> _WHAT THE TASK REQUIRES_: From the data below, return the exact lines starting at the line containing "Task: Open details" and ending at the line containing "Select Upload To Asset Party", both included, and nothing else.

> _GIVEN RECORDS_:
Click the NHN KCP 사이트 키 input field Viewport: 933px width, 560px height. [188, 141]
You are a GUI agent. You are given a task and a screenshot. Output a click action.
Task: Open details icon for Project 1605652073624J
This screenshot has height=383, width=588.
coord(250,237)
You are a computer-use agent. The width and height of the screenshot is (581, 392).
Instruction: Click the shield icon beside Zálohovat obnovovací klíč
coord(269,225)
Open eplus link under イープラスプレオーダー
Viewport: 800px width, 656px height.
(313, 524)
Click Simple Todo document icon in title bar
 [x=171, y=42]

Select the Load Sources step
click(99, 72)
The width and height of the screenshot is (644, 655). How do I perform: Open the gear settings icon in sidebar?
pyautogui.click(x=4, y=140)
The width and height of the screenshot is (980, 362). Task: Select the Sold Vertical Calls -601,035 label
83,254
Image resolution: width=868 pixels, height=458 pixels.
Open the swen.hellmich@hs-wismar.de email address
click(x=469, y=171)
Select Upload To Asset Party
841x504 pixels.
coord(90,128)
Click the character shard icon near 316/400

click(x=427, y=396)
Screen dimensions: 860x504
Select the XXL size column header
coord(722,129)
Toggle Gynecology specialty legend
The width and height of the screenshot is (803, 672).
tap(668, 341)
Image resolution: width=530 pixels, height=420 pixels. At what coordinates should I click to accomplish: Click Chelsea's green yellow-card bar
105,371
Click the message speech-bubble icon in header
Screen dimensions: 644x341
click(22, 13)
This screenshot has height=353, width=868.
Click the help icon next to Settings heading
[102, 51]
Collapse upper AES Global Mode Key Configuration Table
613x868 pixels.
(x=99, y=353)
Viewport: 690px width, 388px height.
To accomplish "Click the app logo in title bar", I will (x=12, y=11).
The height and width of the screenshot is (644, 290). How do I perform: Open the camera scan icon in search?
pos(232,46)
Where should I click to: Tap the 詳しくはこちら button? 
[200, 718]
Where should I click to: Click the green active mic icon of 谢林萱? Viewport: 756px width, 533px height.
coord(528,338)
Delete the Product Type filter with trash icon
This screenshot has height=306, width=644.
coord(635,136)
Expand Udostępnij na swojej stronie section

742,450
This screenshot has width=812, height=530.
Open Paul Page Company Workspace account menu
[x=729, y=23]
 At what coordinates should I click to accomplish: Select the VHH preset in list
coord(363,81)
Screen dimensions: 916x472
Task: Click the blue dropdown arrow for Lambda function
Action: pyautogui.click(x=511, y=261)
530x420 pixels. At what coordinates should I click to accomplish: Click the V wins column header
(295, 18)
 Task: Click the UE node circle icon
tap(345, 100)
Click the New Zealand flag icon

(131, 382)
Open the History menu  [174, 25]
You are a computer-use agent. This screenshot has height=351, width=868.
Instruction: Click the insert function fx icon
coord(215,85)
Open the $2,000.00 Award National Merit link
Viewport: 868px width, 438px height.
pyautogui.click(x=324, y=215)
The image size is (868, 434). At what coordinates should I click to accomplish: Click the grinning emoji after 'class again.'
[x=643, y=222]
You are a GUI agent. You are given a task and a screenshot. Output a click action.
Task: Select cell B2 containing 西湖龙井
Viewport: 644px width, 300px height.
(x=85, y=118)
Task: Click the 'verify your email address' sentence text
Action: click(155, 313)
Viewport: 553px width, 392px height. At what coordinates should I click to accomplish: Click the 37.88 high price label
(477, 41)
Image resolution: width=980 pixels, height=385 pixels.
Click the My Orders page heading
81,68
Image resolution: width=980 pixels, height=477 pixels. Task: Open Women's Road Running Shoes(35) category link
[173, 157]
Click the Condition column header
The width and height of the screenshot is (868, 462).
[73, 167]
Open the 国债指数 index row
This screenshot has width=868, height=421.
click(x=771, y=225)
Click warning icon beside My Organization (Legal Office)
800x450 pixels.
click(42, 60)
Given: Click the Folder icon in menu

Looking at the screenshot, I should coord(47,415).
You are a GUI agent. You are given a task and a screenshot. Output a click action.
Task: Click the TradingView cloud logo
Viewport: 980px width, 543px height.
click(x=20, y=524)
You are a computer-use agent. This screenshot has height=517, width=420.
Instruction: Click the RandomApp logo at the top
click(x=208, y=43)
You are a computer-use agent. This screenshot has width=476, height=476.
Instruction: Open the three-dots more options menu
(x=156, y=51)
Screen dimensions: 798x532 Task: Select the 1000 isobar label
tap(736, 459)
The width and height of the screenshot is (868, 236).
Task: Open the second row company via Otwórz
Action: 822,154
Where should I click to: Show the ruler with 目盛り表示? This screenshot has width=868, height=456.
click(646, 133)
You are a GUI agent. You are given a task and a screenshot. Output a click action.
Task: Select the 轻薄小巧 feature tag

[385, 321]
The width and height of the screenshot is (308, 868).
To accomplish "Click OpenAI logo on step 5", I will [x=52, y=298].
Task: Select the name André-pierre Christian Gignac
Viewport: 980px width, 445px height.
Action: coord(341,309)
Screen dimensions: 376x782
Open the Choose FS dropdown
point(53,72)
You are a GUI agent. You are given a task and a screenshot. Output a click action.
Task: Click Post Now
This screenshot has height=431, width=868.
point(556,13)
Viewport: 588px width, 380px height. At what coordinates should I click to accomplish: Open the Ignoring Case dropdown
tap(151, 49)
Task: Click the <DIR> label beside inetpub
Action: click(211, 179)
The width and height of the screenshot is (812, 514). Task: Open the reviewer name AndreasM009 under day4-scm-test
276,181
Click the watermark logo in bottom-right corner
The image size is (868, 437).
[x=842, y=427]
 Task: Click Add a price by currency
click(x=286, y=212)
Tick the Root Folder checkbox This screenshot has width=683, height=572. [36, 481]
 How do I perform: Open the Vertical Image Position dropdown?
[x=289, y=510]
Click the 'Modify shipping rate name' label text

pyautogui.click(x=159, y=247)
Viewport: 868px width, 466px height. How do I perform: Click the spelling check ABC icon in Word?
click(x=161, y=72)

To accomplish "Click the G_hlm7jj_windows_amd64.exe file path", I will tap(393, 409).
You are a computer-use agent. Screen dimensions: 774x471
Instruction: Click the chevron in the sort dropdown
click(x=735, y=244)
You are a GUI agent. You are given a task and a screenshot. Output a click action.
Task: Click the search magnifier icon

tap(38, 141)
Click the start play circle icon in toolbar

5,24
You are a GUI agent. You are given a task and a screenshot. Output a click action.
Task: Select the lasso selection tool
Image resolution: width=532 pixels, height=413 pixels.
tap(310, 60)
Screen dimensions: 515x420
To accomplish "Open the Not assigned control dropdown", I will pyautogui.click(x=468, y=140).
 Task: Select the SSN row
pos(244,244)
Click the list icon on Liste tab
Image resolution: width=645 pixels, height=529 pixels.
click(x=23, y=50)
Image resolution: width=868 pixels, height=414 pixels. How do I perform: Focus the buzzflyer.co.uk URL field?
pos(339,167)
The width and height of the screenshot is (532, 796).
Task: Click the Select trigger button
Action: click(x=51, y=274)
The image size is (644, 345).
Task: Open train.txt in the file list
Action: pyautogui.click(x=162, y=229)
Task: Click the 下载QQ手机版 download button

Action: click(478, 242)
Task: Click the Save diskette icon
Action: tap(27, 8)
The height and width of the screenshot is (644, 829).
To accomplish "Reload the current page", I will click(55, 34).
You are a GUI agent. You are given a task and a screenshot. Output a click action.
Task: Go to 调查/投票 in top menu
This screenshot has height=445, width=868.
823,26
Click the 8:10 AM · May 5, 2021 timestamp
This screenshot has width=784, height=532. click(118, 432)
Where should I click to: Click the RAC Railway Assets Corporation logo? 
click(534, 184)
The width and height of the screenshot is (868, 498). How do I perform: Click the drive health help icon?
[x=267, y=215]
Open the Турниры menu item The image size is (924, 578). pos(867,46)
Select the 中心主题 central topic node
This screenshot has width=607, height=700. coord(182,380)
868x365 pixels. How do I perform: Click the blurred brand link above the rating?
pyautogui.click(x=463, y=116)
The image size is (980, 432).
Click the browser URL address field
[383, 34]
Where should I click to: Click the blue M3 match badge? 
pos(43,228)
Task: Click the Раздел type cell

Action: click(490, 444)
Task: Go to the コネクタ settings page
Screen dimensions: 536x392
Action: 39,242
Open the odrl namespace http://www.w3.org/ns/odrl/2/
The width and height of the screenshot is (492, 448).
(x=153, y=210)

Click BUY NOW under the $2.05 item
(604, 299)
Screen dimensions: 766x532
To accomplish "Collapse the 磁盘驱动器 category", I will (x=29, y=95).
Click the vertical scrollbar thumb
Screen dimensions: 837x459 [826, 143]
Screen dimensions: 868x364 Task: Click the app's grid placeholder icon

> _ANSWER TO THIS TASK_:
Task: Open details icon for Project 1605652073624J
This screenshot has height=383, width=588.
coord(250,237)
You are a computer-use agent. The width and height of the screenshot is (581, 392).
Instruction: Click the shield icon beside Zálohovat obnovovací klíč
coord(269,225)
Open eplus link under イープラスプレオーダー
Viewport: 800px width, 656px height.
(313, 524)
Click Simple Todo document icon in title bar
 [x=171, y=42]

Select the Load Sources step
click(99, 72)
The width and height of the screenshot is (644, 655). How do I perform: Open the gear settings icon in sidebar?
pyautogui.click(x=4, y=140)
The width and height of the screenshot is (980, 362). Task: Select the Sold Vertical Calls -601,035 label
83,254
Image resolution: width=868 pixels, height=458 pixels.
Open the swen.hellmich@hs-wismar.de email address
click(x=469, y=171)
Select Upload To Asset Party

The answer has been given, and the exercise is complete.